Nachträgliche Dämmung der Kellerdecke

Oft ist die massive Kellerdecke bei Altbauen nicht oder kaum gedämmt und erhöht damit den Energieverbrauch, um den mangelhaften Wohnkomfort durch die kalten Böden in den Mittelpunkt zu stellen.

Aber hier kann leicht Abhilfe geschaffen werden und damit Energiekosten gespart werden.
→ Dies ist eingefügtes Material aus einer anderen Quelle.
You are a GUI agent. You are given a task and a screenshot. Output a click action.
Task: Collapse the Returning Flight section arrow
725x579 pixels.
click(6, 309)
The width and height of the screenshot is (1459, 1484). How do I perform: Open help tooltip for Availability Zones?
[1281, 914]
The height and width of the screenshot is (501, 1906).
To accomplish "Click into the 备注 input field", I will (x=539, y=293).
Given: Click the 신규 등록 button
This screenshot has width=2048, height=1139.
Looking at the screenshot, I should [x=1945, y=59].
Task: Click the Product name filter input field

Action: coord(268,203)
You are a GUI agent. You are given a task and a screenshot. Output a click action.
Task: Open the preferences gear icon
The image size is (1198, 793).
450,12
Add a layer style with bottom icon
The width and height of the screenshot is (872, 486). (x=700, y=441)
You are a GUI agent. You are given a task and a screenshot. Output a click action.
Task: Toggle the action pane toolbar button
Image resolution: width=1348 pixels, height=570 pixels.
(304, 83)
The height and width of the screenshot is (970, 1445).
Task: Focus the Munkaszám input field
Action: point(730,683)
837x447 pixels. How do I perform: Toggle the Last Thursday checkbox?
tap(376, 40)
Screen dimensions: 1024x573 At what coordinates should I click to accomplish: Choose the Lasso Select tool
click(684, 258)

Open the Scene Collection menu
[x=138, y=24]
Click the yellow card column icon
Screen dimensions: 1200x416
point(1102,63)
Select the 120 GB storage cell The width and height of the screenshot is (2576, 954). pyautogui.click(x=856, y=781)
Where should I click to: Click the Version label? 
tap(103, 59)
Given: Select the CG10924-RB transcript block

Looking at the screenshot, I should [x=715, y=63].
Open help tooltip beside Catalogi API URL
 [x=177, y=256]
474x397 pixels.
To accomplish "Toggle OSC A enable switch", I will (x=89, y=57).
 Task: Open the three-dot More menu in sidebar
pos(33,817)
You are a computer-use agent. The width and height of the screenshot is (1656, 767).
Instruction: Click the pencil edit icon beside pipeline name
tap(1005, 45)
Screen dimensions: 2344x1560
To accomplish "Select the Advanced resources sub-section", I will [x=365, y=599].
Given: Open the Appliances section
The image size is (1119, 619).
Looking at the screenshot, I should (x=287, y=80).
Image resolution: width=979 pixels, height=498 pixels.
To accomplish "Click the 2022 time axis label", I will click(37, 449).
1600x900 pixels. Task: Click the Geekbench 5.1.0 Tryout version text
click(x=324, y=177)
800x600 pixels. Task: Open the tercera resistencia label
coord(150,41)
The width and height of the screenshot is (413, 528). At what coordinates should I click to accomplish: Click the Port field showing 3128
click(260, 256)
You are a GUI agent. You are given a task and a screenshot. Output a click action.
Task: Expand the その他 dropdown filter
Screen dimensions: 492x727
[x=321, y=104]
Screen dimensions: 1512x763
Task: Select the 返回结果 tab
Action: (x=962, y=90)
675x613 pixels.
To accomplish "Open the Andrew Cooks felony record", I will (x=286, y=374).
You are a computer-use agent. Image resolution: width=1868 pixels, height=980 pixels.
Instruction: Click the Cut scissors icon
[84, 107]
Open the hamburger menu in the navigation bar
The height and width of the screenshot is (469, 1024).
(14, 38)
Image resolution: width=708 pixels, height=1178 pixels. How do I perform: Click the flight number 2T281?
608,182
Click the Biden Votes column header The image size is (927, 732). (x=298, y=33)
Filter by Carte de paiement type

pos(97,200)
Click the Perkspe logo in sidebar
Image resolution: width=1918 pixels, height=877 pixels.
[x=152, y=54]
Am besten natürlich von unten, z.B. durch Verbundplatten aus Polystyrol-Hartschaum mit einer Gipskartonplatte oder eine Holzfaserplatte, so dass man sofort eine steich- oder tapezierfähige Decke hat. Die Platte können u.U. geklebt werden. Die Platten sollten dicht aneinander liegen und lückenlos an die Wände anschließen.

Bei anderen Dämmstoffen muss aber meist mit einer Lattung gearbeitet werden, was die Kellerhöhe u.U. nachteilig beeinflusst.

Da Kellerräume im Winter wärmer als die Außentemperatur sind, genügen meist 6-8 cm Dicke der Dämmung.

Eine Kellerdämmung von oben ist eigentlich kaum durchführbar, da dann Türen und Installationen angepasst werden müssen und die Raumhöhe entsprechend deutlich verringert wird.